Clinical Significance
The results of this study are helpful for informing clinical practice, since sleep disturbance is common in both ASD and ADHD and may exacerbate daytime behavior problems (Liu et al. 2006; Hollway and Aman 2011). When determining a treatment regimen for children with ASD and ADHD, it would be prudent for clinicians to assess sleep disturbance before treatment.
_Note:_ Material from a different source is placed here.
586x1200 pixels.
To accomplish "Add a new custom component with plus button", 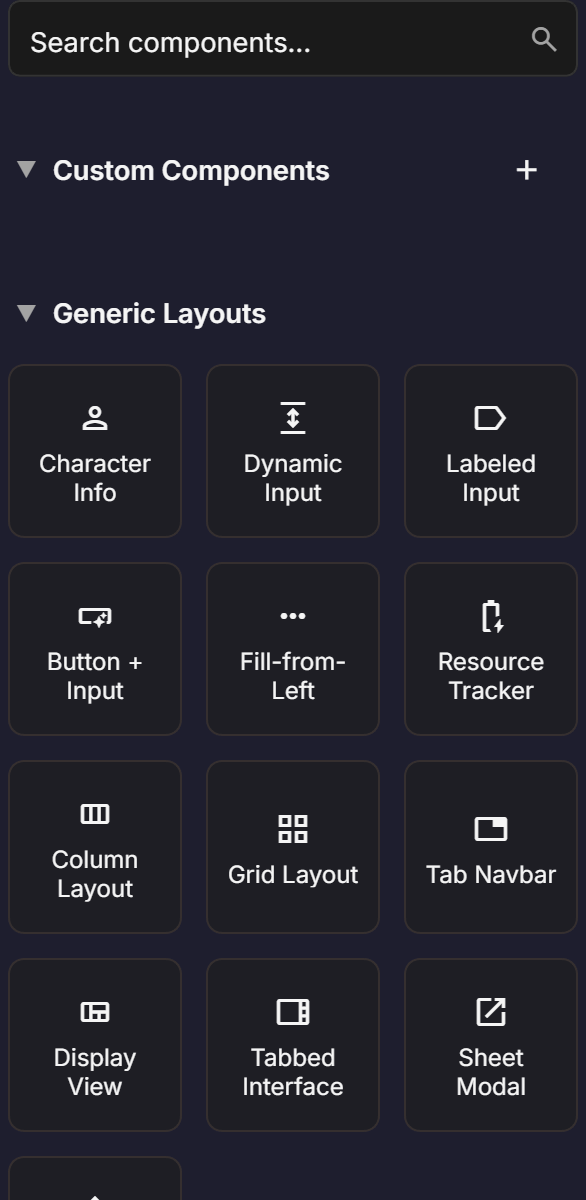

The presence of sleep disturbance may be a clinical indicator for considering ATX as a potential alternative to stimulant medications.
Footnotes
Acknowledgments
The authors gratefully acknowledge the guidance and supervision of the DSMB, consisting of Edwin H. Cook, Jr., MD (University of Illinois at Chicago), Walter J. Meyer, MD (University of Texas-Galveston), Carson R. Reider, PhD (Ohio State University), and Wesley K. Thompson, PhD (University of California-San Diego).
Disclosures
Dr. Hollway has received research funding from Forest Research Institute, Sunovion Pharmaceuticals, Supernus Pharmaceuticals, Young Living, F. Hoffman-La Roche AG, Bracket Global LLC, Autism Speaks, and NIH. Dr. Aman has received research contracts, consulted with, served on advisory boards, or done investigator training for AMO Pharma Ltd., Bracket Global, CogState, Inc., Confluence Pharmaceuticals, CogState Clinical Trials Ltd., Coronado Biosciences, Forest Research, Hoffman-La Roche, Johnson & Johnson, Lumos Pharma, MedAvante, Inc., Ovid Therapeutics, ProPhase LLC, and Supernus Pharmaceuticals. Dr. Arnold has received research funding from Curemark, Forest, Lilly, Neuropharm, Novartis, Noven, Shire, Supernus, and YoungLiving (as well as NIH and Autism Speaks); has consulted with Gowlings, Neuropharm, Organon, Pfizer, Sigma Tau, Shire, Tris Pharma, and Waypoint; been on advisory boards for Arbor, Ironshore, Novartis, Noven, Otsuka, Pfizer, Roche, Seaside Therapeutics, Sigma Tau, and Shire; and received travel support from Noven. Dr. Williams has been an investigator for studies funded by Shire Pharmaceuticals, Forest Research Institute, Young Living, Supernus Pharmaceuticals, Autism Speaks, and NIH. Dr. Handen has received research funding from Hoffman-La Roche, Curemark, Eli Lily Pharmaceuticals, Autism Speaks, NIH, and NICHD. The Drs. Marrisa Mendoza-Burcham, Rebecca Andridge, Luc Lecavalier, Laura Silverman, and Tristram Smith, have nothing to disclose.